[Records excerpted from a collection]
____________

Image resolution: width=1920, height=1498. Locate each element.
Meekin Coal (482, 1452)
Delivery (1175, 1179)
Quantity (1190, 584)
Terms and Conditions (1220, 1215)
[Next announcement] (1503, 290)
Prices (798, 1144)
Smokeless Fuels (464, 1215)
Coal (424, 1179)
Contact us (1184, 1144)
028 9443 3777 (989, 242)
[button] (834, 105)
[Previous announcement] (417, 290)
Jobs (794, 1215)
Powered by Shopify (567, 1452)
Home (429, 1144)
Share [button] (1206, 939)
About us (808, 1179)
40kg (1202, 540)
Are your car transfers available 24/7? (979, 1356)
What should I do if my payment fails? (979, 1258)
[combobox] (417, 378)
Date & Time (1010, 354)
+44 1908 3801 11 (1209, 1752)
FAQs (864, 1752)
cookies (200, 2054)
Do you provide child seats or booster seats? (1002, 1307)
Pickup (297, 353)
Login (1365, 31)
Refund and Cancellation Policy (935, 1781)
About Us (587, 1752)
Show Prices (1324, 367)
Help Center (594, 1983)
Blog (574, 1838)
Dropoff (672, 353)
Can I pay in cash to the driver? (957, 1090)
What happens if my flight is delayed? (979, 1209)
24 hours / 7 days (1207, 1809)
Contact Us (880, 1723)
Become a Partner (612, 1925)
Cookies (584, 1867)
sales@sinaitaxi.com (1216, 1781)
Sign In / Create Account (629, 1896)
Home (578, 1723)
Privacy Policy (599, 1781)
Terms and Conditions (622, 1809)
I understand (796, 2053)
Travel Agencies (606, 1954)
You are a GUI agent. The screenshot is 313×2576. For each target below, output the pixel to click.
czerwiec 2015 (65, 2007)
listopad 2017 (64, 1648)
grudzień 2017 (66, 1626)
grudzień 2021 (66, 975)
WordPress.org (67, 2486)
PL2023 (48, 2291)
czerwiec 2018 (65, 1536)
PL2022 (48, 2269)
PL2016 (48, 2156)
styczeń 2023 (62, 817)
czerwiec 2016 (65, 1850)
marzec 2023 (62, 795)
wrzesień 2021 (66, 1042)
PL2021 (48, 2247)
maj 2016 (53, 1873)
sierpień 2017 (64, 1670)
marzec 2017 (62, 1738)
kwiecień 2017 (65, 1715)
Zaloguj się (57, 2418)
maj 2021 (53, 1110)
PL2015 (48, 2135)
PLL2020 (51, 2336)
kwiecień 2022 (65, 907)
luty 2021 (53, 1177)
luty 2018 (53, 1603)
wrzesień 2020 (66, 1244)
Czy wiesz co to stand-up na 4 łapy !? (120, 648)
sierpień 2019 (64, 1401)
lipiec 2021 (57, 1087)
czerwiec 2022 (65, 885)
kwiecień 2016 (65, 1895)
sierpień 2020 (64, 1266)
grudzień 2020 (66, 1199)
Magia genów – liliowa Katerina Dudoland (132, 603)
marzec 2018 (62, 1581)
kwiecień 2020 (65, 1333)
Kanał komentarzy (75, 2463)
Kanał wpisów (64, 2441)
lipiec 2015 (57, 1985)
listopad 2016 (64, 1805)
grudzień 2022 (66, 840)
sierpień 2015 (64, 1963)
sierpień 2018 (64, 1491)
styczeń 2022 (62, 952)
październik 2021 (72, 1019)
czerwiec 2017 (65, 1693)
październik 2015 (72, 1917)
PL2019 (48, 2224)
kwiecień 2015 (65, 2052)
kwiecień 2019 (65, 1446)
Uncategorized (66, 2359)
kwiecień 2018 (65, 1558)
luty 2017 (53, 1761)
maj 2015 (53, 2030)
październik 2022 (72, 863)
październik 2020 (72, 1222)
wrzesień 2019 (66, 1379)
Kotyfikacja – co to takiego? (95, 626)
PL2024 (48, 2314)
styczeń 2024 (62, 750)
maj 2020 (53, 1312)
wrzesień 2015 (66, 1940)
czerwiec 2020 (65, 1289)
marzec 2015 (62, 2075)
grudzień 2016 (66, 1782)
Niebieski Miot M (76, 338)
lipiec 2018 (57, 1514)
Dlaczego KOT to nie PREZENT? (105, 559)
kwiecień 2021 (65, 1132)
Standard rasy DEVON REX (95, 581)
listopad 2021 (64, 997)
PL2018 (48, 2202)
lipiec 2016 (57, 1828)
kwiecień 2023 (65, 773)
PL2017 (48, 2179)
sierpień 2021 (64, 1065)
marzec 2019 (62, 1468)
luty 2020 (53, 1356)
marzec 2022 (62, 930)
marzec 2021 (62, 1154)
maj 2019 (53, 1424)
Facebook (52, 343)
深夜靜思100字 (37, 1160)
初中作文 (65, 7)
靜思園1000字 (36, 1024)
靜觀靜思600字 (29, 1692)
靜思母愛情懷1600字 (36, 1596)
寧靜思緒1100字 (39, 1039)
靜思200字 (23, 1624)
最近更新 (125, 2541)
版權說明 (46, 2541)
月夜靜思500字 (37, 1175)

____________

WORK INSTRUCTIONS
Take each line above that contains "marzec" and copy it out.

ANSWER TO THE EXERCISE
marzec 2023 (62, 795)
marzec 2017 (62, 1738)
marzec 2018 (62, 1581)
marzec 2015 (62, 2075)
marzec 2019 (62, 1468)
marzec 2022 (62, 930)
marzec 2021 (62, 1154)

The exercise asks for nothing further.